Im übrigen beeinträchtigt das Ungeziefer die Stimmung der Mannschaften
viel weniger als man denkt. Beim Stabe einer Division hat man eine Musikkapelle,
bestehend aus einem Dirigenten, der den Flügel meistert, einem Trommler,
einem Trompeter, der auf dem berühmten Kamm mit dem Seidenpapier
spielt, und einen Mann, der das folgende neue Instrument spielt: eine
riesige leere Konservenbüchse wird an einem langen Stock montiert
und über sie weg wird eine Drahtsaite gezogen Das Instrument wird
einfach im Takt auf den Boden aufgestoßen, die Saite wird mit einem
Prügel bearbeitet und das Ganze ist ein Radauinstrument von vorzüglicher
Beschaffenheit. Derartige Kapellen, verstärkt durch Mundharmonikas
und Flöten, kennt man in jedem Unterstand, in jeder Mannschaftsstube
und das vertreibt die Zeit schneller, als man denkt Und wenn man nichts
Besseres zu tun hat, wird da einfach nach Hause geschrieben.
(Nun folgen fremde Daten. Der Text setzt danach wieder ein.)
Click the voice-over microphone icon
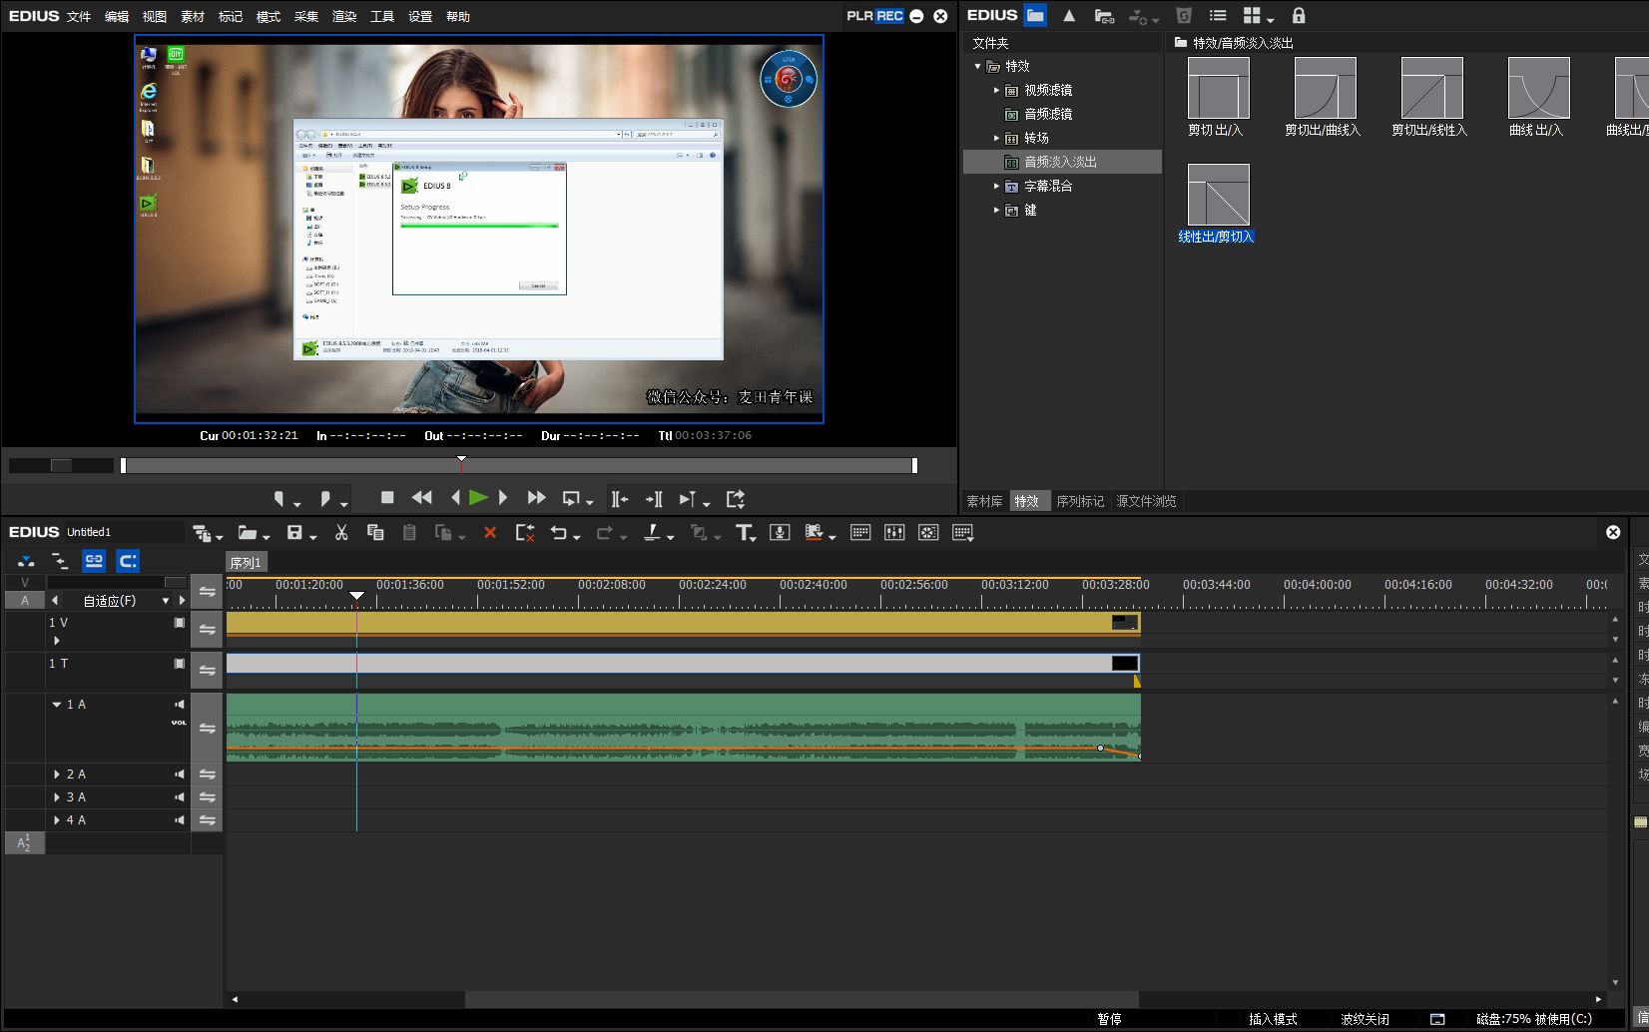Screen dimensions: 1649x1032 point(780,533)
Die Division
sandte in einem Monat etwa 420000 Mark in über 15000 Postanweisungen
nach Hause, neben 22 000 Briefen und 2000 Paketchen im Tagesdurchschnitt,
wofür man 12000 Päckchen und 3000 Briefsendungen aus der Heimat
zur Verteilung an die Regimenter erhielt. Und da alles prompt von der
Feldpost bearbeitet wird, ist die Stimmung lustig und fidel.